DATA FOR ANALYSIS -
--*--

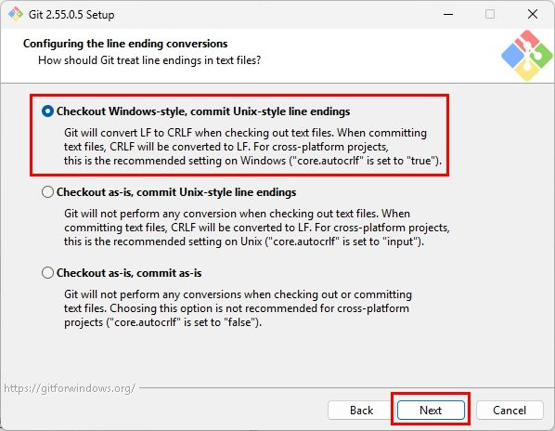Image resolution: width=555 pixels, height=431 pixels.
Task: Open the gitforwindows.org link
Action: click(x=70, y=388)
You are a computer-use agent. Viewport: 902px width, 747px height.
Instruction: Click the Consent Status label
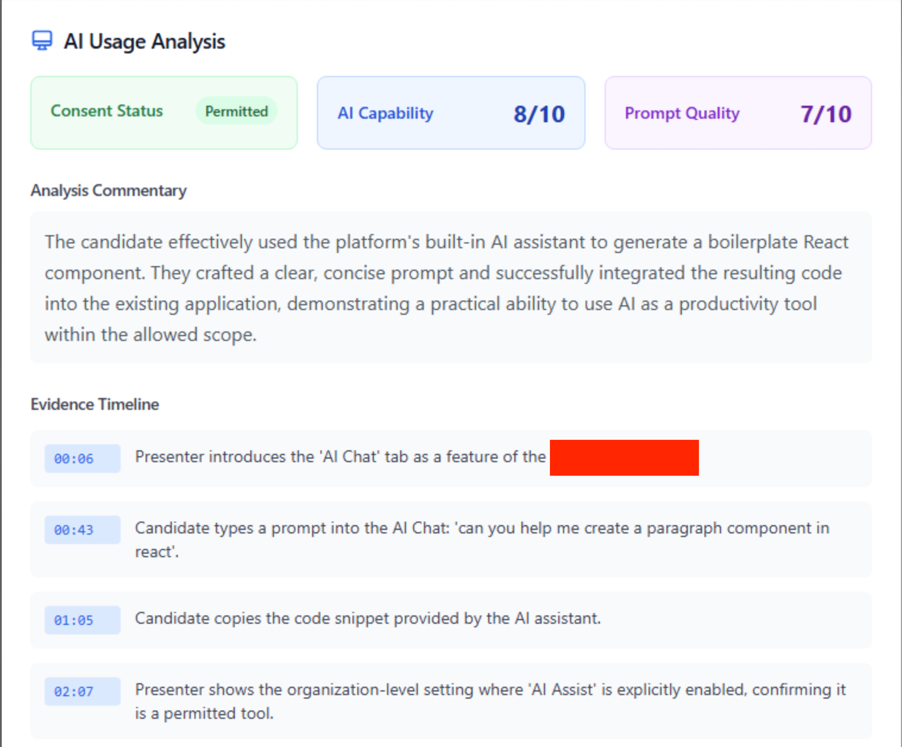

--*--

WHAT YOU SHOULD DO - Write out only the lines from the one that contains "You are a computer-use" through the last line of the records above, both included, word for word and without the pictures.

WRITTEN SOLUTION -
You are a computer-use agent. Viewport: 902px width, 747px height.
Instruction: Click the Consent Status label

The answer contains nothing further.